ADD EVENT sqlserver.lock_escalation(SET collect_database_name=(1),collect_statement=(1)
ADD TARGET package0.event_file(SET filename=N'S:\XEvents\Lock_Escalation.xel')

The second trace is counting the locks used used by session_id=56. It’s looking for locks against a particular object (I don’t care about metadata locks), and it’s putting the output in a histogram target bucketed by the lock mode:

CREATE EVENT SESSION [locks_count_spid_56] ON SERVER 
ADD EVENT sqlserver.lock_acquired(
    WHERE ([package0].[equal_uint64]([sqlserver].[session_id],(56)) 
        AND [associated_object_id]=(72057594047234048.)))
ADD TARGET package0.histogram(SET filtering_event_name=N'sqlserver.lock_acquired',

Note: this article helps decode the integer that represents the lock mode in this trace.

Looking at this, I’m embarrassed by how inconsistent I am at naming traces. But I’m consistently bad at that, so… yeah.

Test query #1 modifies only 165 rows, no lock escalation

Here’s our first contender…

UPDATE Sales.Orders
SET InternalComments = N'Hiya'
WHERE CustomerID = 2

This does a clustered index scan, but modifies only 165 rows. I roll back the transaction just for further testing.

What do the traces have to say?

  • The LockEscalation trace doesn’t say anything. We had NO lock escalation for this trace.
  • The locks_count_spid_56 trace shows
    • 104,184 update locks
    • 2,591 intent update locks
    • 165 exclusive locks
    • 153 intent exclusive locks

We had way more than 5K update locks on this object, but they don’t count toward lock escalation.

Test query #2 modifies 4,951 rows and DOES escalate locks

Before starting this test, I restarted my locks_count_spid_56 trace to reset it. Then I ran this query:

UPDATE Sales.Orders
SET InternalComments = N'Hoya'
WHERE CustomerID > 1013

This also does a clustered index scan, and modifies just under 5,000 rows. So it would seem like this wouldn’t escalate. Let’s see!

  • The LockEscalation trace has a row!

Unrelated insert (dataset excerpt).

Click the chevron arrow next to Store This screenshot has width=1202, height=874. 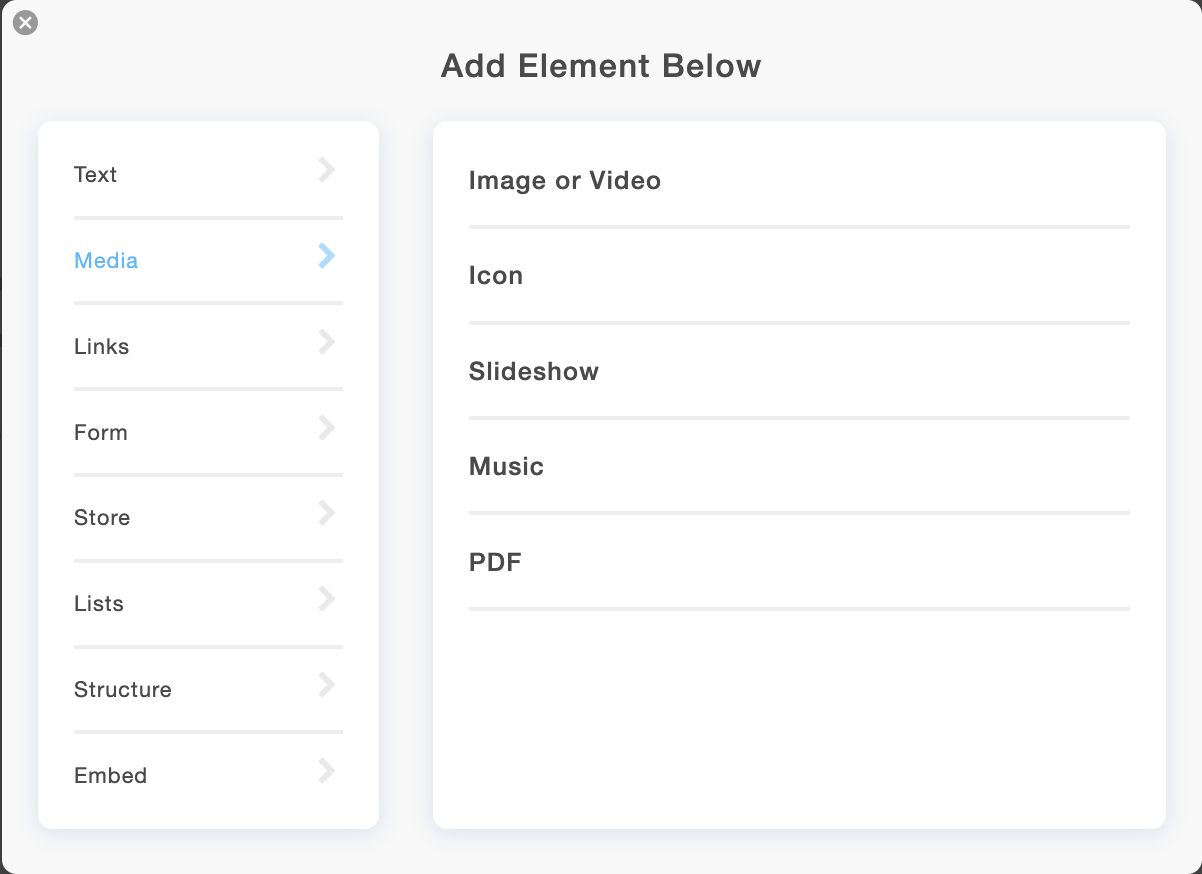click(326, 513)
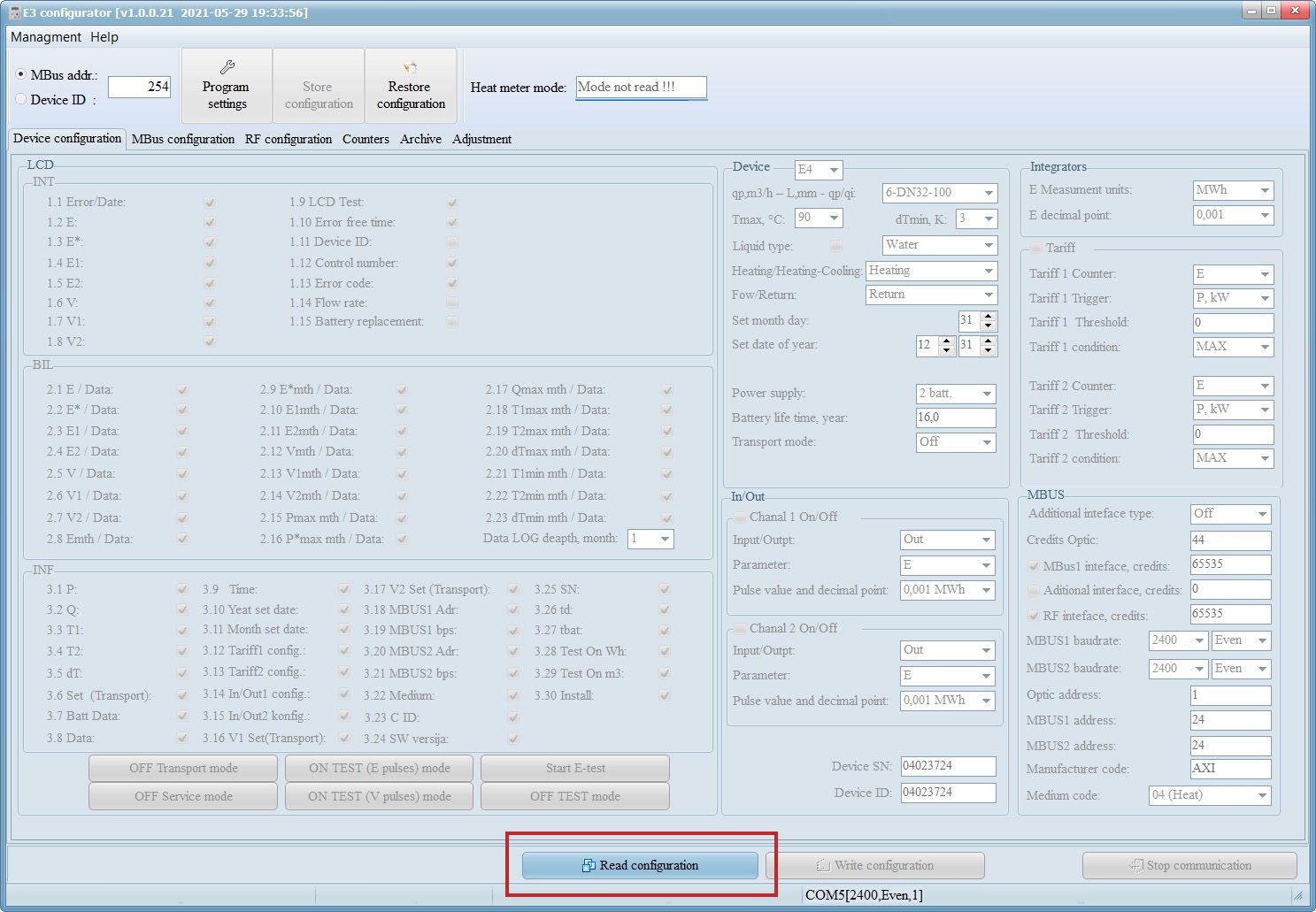Click the Stop communication icon
The image size is (1316, 912).
1136,866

This escalated.
    • escalation_cause = Lock threshold
    • escalated_lock_count (number of locks converted) = 6,248
    • hobt_lock_count (number of locks at time of escalation) = 6,247
    • The statement collected matches this query. (The recompile hint in the query is there to prevent auto-parameterization in this simple, so it’s very clear which query was run.)
  • The locks_count_spid_56 trace shows
    • 97,842 update locks
    • 2,340 intent update locks
    • 4,475 exclusive locks
    • 1,772 intent exclusive locks

Time for a little math

4,475 exclusive locks + 1,772 intent exclusive locks = 6,247 locks at the time of escalation.

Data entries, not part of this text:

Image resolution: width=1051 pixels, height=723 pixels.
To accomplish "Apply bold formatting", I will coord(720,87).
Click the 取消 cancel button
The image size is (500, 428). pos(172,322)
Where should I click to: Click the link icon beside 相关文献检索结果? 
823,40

The update and intent update locks don’t count toward escalation.

What does this all mean?

Good indexing can reduce the number of update locks that queries take out – that can reduce blocking, because update locks block one another. And besides, good indexing can make queries faster.

Lock escalation converts exclusive and intent exclusive locks. The initial threshold to trigger lock escalation is 5,000 locks used in a single table reference, but you might hit that threshold even if you’re modifying less than 5,000 rows.

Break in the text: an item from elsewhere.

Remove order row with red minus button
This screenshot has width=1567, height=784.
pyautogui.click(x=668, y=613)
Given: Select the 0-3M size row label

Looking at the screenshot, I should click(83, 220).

If you have to modify a lot of rows in a table that’s being used by others where performance matters, lock escalation is one of multiple factors that makes it desirable to break the modifications up into smaller transactions.

Having lock escalation isn’t necessarily a bad thing. If escalation succeeds, it’s possible that the query with escalated locks doesn’t end up blocking anyone else. You need to monitor the SQL Server to know whether or not you’ve got a blocking problem, and who is blocking whom.